• Consigne:
Répondez à ces questions à partir du texte sur la MJC Pichon :
(a) Quel jour Serge Claude est-il arrivé ?
(b) Pour quelle date la fin de la MJC Pichon est-elle annoncée ?
(c) Combien d'adhérents la MJC comptait-elle après la perte post-covid ?

• Texte présenté:
━━━━━━━━━━━━━━━━

À l’échelle de Nancy, c’est un coup de grisou. D’autant qu’aucun signe avant-coureur n’avait été détecté. « Pourtant, arrivé le 3 février, au bout de trois jours, j’étais très inquiet pour l’avenir. »

Ce que Serge Claude ignorait alors, c’est que sa mission de directeur intérimaire (ou « manager de transition ») allait bientôt devoir se transformer en mission d’accompagnement… jusqu’à la fin. La fin de la MJC Pichon annoncée pour le 30 juin prochain. Une situation catastrophique inédite dans la cité.

Cet ancien directeur de MJC, qui dit avoir déjà sauvé 15 MJC, ne sauvera sans doute pas la 16 e.

Que s’est-il donc passé pour que cette MJC vieille de 30 ans, qui comptait encore 1 600 adhérents il y a cinq ans, se retrouve aujourd’hui à l’agonie ?

Réponse : bien des choses… « Il y a eu concomitance de toute une série de problèmes et de changements quasi simultanés. Et c’est ce qui a abouti à cette funeste situation. » Dixit Anne Colson, coprésidente de la Fédération lorraine des MJC.

Les « incidents » se sont en effet enchaînés à vitesse Grand V.

D’abord, une perte d’adhérents post-covid. De 1 600, on est passé à 1 300. « Or 300 adhérents en moins, c’est une perte de 120 000 € de fonds propres », souligne Serge Claude. « Et l’autofinancement, contrairement à ce qu’on peut croire, c’est énorme dans l’équilibre d’une MJC », rebondit Anne Colson. À hauteur de 50 à 60 % du budget, lequel est estimé à plus de 900 000 € annuels pour Pichon.

━━━━━━━━━━━━━━━━

• Données enregistrées:
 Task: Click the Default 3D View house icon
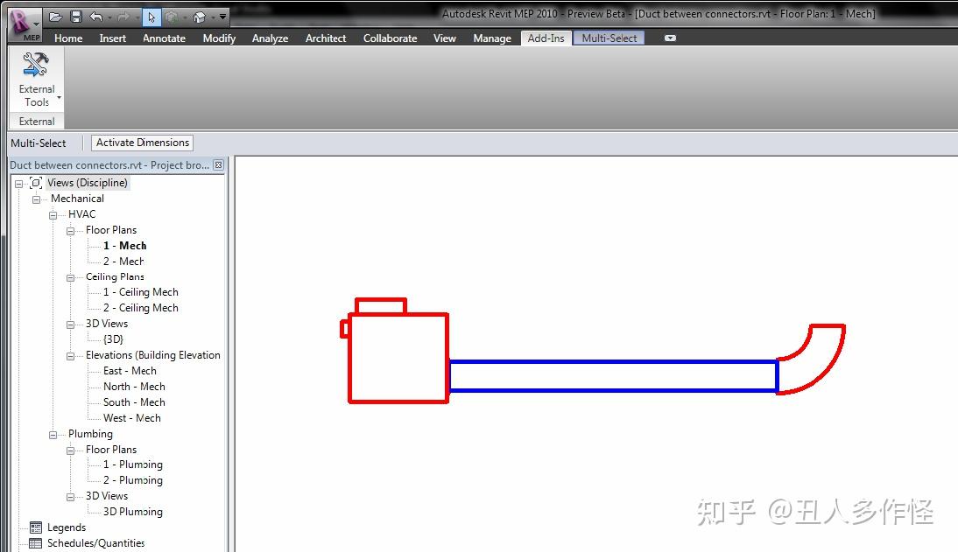point(198,16)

━━━━━━━━━━━━━━━━

• Réponse:
(a) Le 3 février.
(b) Le 30 juin.
(c) 1 300 adhérents.